EXERCISE DATA:
⟨

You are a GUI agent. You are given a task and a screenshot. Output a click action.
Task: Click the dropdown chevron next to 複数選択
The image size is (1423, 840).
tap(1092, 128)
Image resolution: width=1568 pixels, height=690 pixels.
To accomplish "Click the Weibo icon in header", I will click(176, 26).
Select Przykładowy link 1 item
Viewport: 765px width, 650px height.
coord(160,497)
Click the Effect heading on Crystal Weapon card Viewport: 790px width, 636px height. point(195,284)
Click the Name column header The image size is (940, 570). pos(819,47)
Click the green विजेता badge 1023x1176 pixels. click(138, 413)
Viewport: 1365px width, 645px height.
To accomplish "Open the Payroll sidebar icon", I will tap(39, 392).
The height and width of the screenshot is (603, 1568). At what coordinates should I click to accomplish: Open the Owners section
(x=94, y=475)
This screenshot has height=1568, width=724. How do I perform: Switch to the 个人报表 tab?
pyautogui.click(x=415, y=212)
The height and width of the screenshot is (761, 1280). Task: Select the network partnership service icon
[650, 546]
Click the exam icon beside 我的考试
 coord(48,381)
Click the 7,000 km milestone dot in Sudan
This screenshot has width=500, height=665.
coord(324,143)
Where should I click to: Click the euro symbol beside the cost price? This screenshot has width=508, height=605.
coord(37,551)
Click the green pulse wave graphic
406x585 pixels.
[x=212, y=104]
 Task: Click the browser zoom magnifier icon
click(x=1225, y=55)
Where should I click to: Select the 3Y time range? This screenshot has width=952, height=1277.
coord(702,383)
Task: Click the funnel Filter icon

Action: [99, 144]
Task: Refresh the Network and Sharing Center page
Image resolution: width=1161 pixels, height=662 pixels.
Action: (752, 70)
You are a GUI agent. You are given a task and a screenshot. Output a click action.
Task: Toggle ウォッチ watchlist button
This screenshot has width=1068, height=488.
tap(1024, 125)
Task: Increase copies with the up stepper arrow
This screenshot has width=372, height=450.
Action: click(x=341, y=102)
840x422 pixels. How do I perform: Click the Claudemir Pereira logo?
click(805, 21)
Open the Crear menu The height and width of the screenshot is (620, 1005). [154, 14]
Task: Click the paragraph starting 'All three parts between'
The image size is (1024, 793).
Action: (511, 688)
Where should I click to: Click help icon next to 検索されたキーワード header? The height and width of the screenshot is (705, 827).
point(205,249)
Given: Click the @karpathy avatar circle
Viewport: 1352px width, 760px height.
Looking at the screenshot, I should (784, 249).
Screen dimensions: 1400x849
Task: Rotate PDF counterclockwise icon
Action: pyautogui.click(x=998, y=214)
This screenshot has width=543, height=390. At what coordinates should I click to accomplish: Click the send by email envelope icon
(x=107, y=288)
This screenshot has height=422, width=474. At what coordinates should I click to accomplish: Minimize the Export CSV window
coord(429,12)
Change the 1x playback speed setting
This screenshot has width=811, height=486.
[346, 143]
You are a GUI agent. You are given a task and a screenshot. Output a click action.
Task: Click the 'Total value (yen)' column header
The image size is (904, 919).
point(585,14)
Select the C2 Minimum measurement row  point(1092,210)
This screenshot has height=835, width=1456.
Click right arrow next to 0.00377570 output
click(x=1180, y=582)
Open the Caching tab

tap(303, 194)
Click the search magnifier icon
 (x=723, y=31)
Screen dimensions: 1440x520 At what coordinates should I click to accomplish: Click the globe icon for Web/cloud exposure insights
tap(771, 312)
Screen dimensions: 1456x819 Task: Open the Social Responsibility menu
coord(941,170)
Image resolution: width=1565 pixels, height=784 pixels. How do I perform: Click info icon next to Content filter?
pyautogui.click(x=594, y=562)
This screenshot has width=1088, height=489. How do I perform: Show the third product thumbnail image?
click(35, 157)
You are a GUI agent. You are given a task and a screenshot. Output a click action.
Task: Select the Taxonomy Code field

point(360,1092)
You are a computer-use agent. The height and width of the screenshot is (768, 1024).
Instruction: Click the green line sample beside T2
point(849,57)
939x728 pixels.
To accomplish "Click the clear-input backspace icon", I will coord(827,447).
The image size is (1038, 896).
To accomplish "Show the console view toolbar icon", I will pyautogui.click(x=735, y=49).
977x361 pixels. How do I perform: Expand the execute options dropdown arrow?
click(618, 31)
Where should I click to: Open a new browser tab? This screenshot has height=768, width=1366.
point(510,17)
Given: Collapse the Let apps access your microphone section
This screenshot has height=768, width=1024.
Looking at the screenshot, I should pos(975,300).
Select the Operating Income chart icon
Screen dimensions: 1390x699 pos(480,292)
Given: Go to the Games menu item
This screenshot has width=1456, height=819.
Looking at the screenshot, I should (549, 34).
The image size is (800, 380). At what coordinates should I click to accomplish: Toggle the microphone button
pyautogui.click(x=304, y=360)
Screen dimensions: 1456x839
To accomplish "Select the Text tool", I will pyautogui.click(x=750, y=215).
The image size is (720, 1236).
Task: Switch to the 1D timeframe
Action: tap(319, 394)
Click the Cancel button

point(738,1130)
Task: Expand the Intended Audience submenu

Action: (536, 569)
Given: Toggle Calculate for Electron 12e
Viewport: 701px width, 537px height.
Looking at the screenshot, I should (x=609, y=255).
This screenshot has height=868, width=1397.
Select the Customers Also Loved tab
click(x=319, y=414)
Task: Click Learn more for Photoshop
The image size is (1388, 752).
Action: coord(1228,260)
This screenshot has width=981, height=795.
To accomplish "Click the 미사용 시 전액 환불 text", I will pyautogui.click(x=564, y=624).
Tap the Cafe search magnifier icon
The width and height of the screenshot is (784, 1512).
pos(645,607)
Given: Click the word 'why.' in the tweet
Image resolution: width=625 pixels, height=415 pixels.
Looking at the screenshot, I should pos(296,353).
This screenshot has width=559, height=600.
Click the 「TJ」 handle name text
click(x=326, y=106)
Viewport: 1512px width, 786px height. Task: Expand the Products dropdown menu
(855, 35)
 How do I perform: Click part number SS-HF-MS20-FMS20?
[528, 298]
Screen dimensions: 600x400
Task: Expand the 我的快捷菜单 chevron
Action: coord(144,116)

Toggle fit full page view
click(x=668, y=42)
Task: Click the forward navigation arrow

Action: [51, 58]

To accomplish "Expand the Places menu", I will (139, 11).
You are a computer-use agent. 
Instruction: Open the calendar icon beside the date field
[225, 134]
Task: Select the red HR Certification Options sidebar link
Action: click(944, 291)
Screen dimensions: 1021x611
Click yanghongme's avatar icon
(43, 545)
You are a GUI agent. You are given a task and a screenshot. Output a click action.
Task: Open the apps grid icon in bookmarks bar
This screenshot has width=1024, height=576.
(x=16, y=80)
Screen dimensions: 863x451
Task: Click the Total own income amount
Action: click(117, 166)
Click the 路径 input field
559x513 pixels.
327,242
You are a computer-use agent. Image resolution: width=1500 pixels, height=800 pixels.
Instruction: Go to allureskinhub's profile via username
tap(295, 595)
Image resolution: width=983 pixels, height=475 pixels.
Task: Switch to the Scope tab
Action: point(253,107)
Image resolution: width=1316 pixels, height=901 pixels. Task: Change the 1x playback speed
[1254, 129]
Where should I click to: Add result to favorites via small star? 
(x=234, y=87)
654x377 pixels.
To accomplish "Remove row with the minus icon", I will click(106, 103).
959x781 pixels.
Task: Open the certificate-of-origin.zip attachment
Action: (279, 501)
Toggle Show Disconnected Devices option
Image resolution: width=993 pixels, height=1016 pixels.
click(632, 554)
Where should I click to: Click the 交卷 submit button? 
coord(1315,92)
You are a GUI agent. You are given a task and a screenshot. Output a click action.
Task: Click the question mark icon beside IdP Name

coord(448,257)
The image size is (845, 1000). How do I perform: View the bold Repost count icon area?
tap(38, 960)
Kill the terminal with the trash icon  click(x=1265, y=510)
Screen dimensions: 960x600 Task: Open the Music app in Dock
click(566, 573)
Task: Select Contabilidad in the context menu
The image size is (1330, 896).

⟩

DO THIS:
Rewrite the part of the entries that opens with the line containing "Image resolution: width=1316" and closes with the line containing "(x=234, y=87)" as a JSON list of strings, one string per line, leaving out any blank lines.

TASK RESULT:
[
  "Image resolution: width=1316 pixels, height=901 pixels. Task: Change the 1x playback speed",
  "[1254, 129]",
  "Where should I click to: Add result to favorites via small star? ",
  "(x=234, y=87)"
]